Starbucks CEO Howard Schultz, who recently invested in payments startup Square and joined its board, recently asked Jack Dorsey, its CEO, why it called people who buy or sell things with Square "users."

Dorsey didn't have a good answer.

So he's asked his employees to start calling its customers, well, "customers"—or, specifically, "buyers" and "Sellers." He's also suggested the rest of the technology industry consider making the change, too.

If he slips up, Square employees who catch him can charge him $140. We assume that figure is a nod to Dorsey's other company, Twitter, which limits messages to 140 characters.

One problem with Dorsey's theory: A lot of Internet companies give away services for free and make money through advertising or other means. Their users aren't their customers. One big example: Twitter, where Dorsey is still chairman. We've asked folks there what they think of Dorsey's missive.

Here's the email Dorsey sent Square employees:

Team,
I was reminded of something today which has always bothered me, which I have since taken for granted.

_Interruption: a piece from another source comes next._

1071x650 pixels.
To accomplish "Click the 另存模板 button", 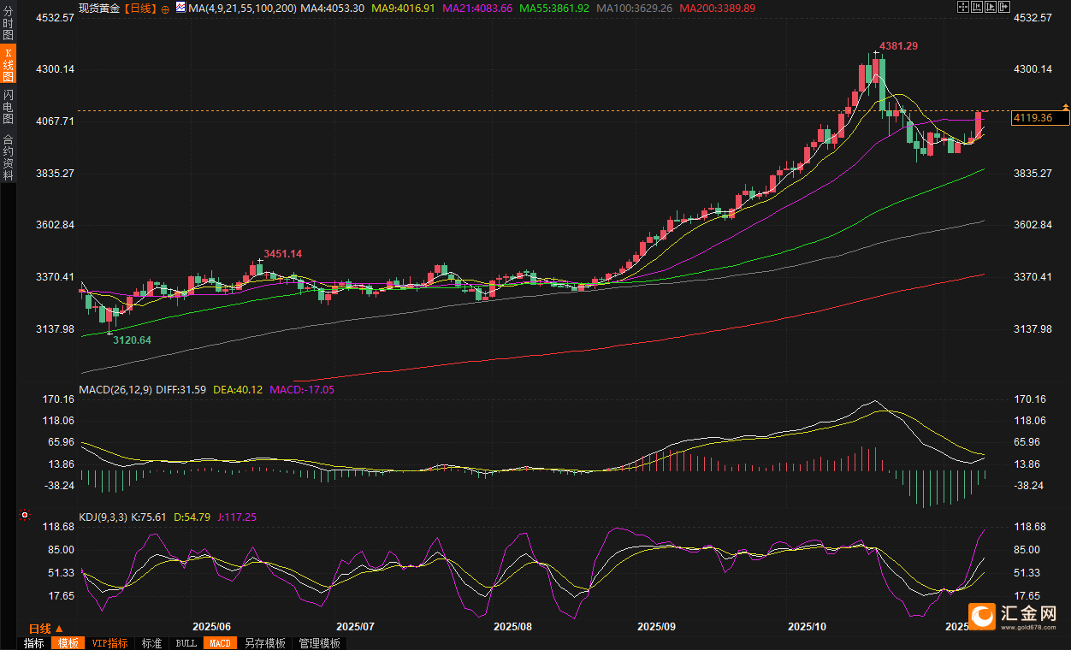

The entire technology industry uses the word “user” to describe its customers. While it might be convenient, “users” is a rather passive and abstract word. No one wants to be thought of as a “user” (or “consumer” for that matter). I certainly don’t. And I wouldn’t consider my mom a “user” either, she’s my mom. The word “user” abstracts the actual individual. This may seem like a small and insignificant detail that doesn’t matter, but the vernacular and words we use here at Square set a very strong and subtle tone for everything we do. So let’s now part ways with our industry and rethink this.

The word “customer” is a much more active and bolder word. It’s honest and direct. It immediately suggests a relationship we must deliver on. And our customers think of their customers in the same way.

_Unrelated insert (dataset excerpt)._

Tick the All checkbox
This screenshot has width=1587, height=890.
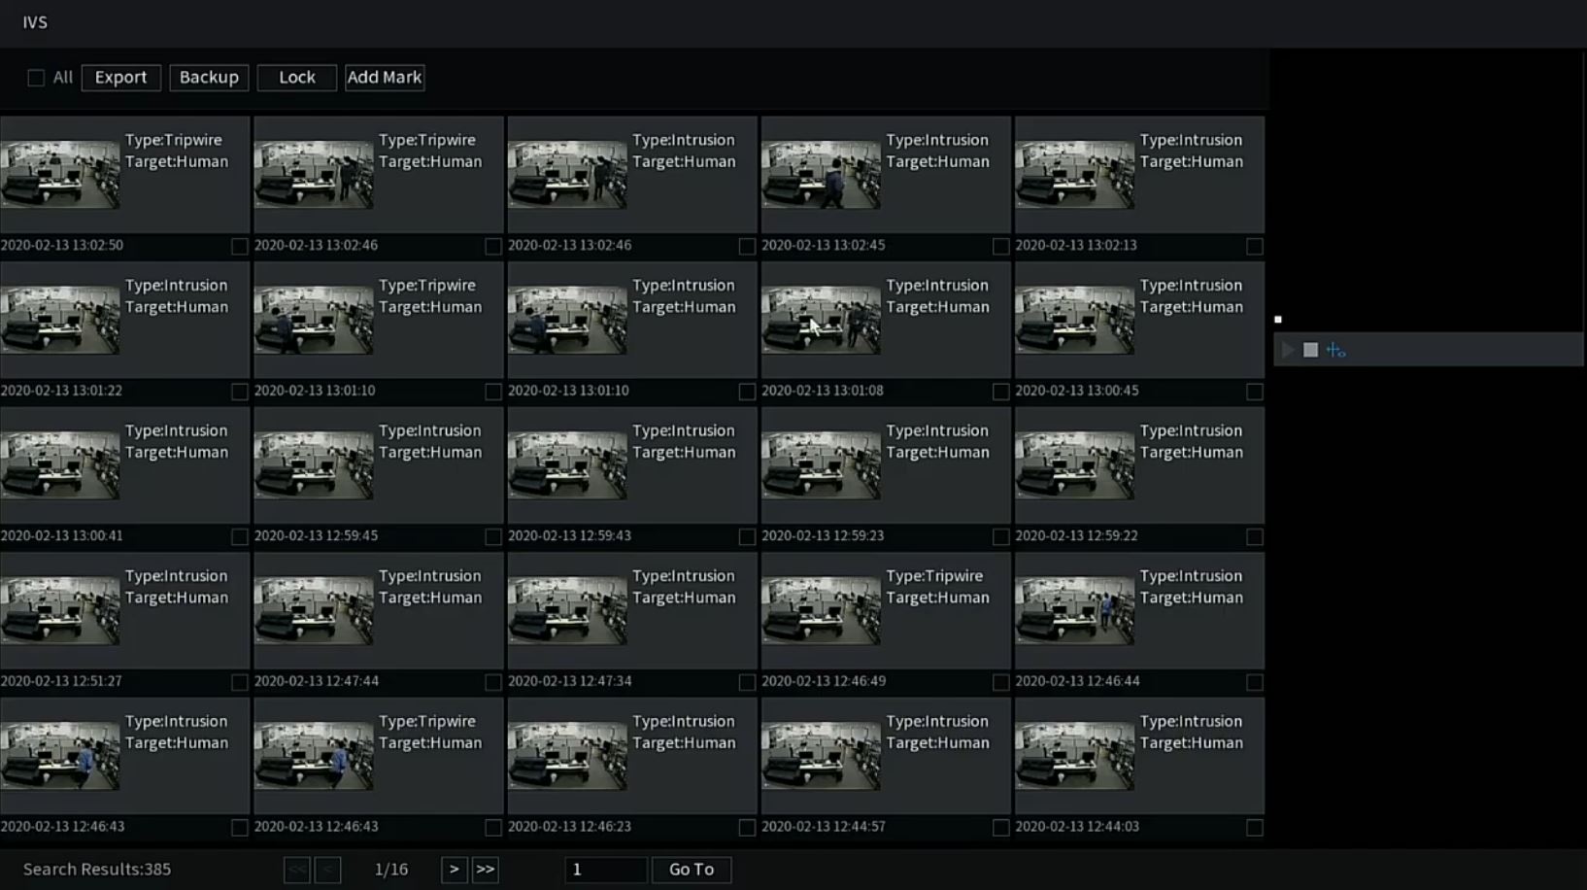pos(36,78)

We have two types of customers: sellers and buyers. So when we need to be more specific, we’ll use one of those two words.

The other thing that has surfaced in a number of my 1:1s is that we have become a bit abstract and distanced from our customers. Simply: we don’t talk about them enough. So, we’re going to do two things.

First, I’m going to work with the support team to surface top issues at every Town Square instead of just CS inquiries per transaction percentages. And on our information radiators. We must feel our customer’s issues every day.

Second, all of our work is in service of our customers. Period. Therefore, we better damn well mention them in every conversation, review, meeting, goal, etc. I expect all of you to make certain our customers are always the first and only focus of all our efforts. If there is an egregious absence of this focus anywhere in the company, tell me and we will correct. If I ever say the word “user” again, immediately charge me $140.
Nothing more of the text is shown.